What needs to be done ->
Answer these questions from the lexer documentation below:
(a) What happens to the returned lexeme if its length exceeds the size of the main buffer?
(b) Which code does SetDefaultCharset() give to the characters '0' through '9'?
(c) What size of integer must these character codes fit in?

Document text ->
---------------

Note that no check is performed on whether the length of the lexeme exceeds the size of the main buffer, in which case, the lexeme returned will be incorrect.

Also note that a call to this function may fail if the end of the file has already been reached. In that case, false is returned, and the calling function also has to fail -at least, it's obvious. In that case, the macro FWD can be used. It has been defined as

  if (!Fwd())
    return false;
We can rewrite the part of routine to skip spaces described above in a safer manner:
  LexmStart = LexmEnd;
  while (Charset[*LexmEnd] == LX_CHAR_SPACE)
    FWD;		// returns if Fwd() fails
You are strongly encouraged to use these macros as it provides a facility to deal with errors, in a much secure way.


Bwd()

 
      virtual void Bwd()

Moves the end-of-lexeme marker (or pointer) LexmEnd one position backwards.

Note that LexmEnd will never get beyond LexmStart. If asked to do so, false is returned.

Also note that in much the same way as for Fwd(), a macro has been defined as:

  if (!Bwd())
    return false;
You are strongly encouraged to use these macros as it provides a facility to deal with errors, in a much secure way.


SetChar()

      void SetChar(char Char, uint8 Code)
      void SetChar(char CharStart, char CharEnd, uint8 Code)

The first method assigns the code of the character Char to Code. The second method sets the code of the characters whose ASCII code is between CharStart and CharEnd to Code


SetDefaultCharset()

      void SetDefaultCharset()

When called, apply the following mapping to the characters' code:

  SetChar(0, 255, LX_CHAR_ILLEGAL);

  SetChar('a', 'z', LX_CHAR_ALPHA);
  SetChar('A', 'Z', LX_CHAR_ALPHA);

  SetChar('0', '9', LX_CHAR_DIGIT);

  SetChar(' ', LX_CHAR_SPACE);
  SetChar('\t', LX_CHAR_SPACE);
  SetChar('\n', LX_CHAR_SPACE);
If needed, one can call SetDefaultCharset() and modify some other codes.

Note that these codes must fit in a 8-bit integer.

---------------

Material ->
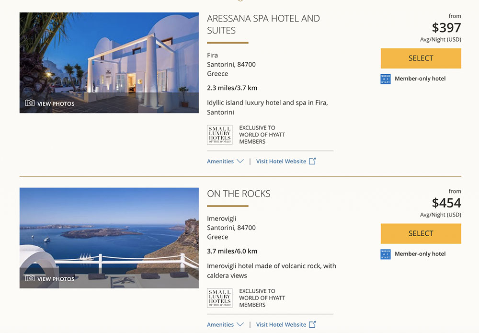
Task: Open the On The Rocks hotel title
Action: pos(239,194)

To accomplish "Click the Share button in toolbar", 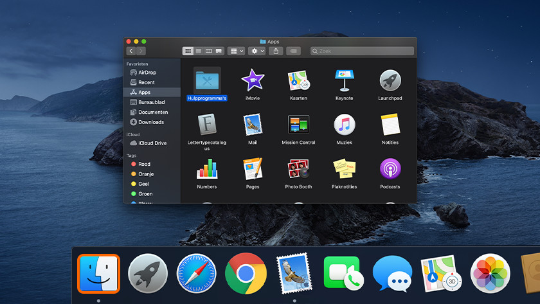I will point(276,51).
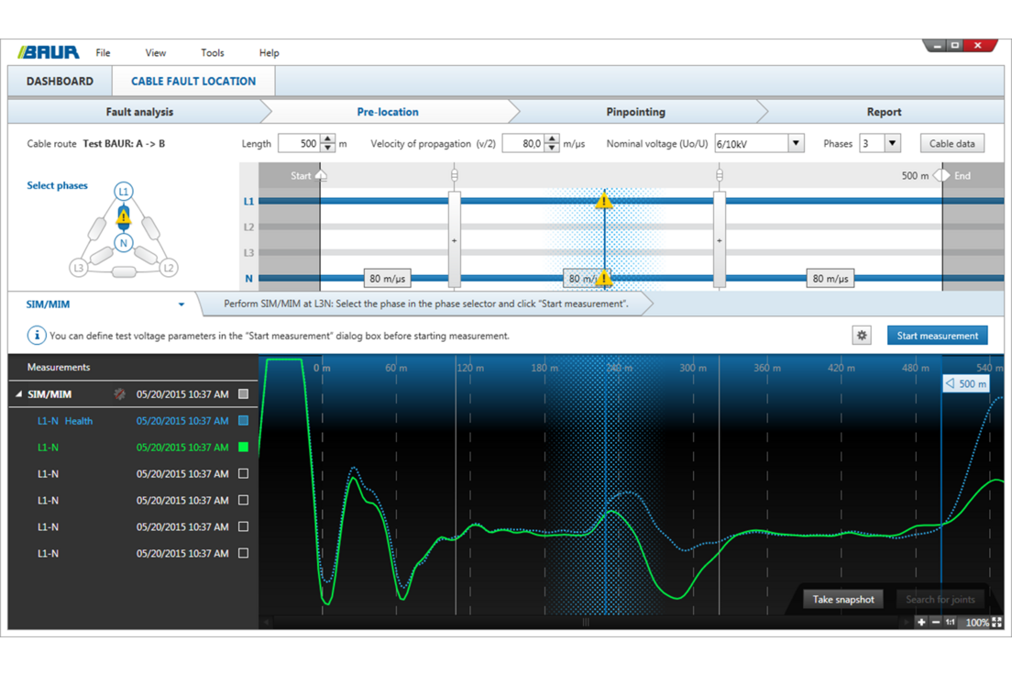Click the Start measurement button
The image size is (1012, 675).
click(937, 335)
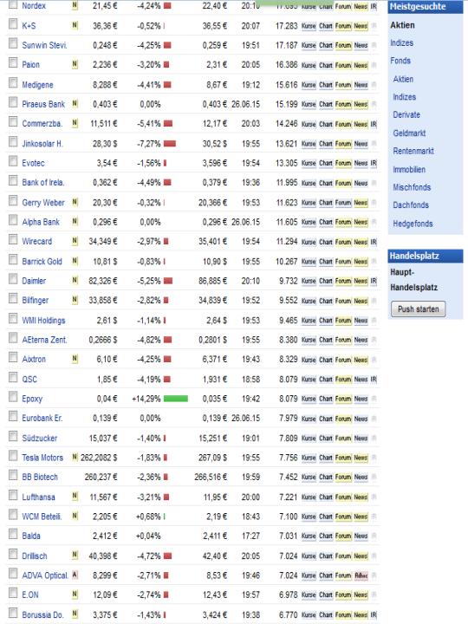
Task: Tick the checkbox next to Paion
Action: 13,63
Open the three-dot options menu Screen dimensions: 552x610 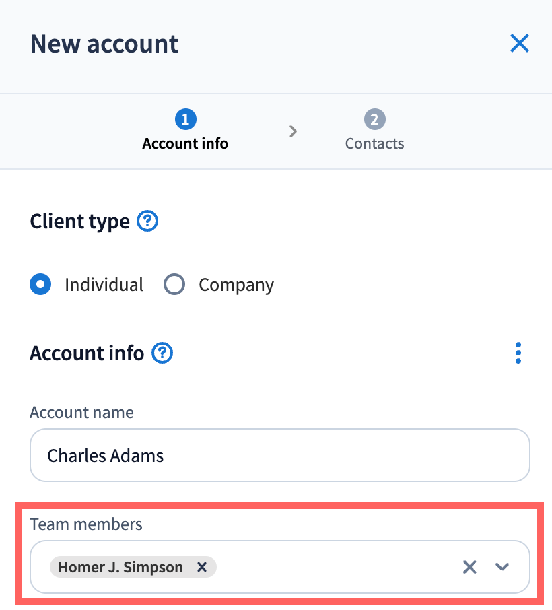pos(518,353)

---------------

Response to this task ->
(a) The lexeme returned will be incorrect.
(b) LX_CHAR_DIGIT.
(c) An 8-bit integer.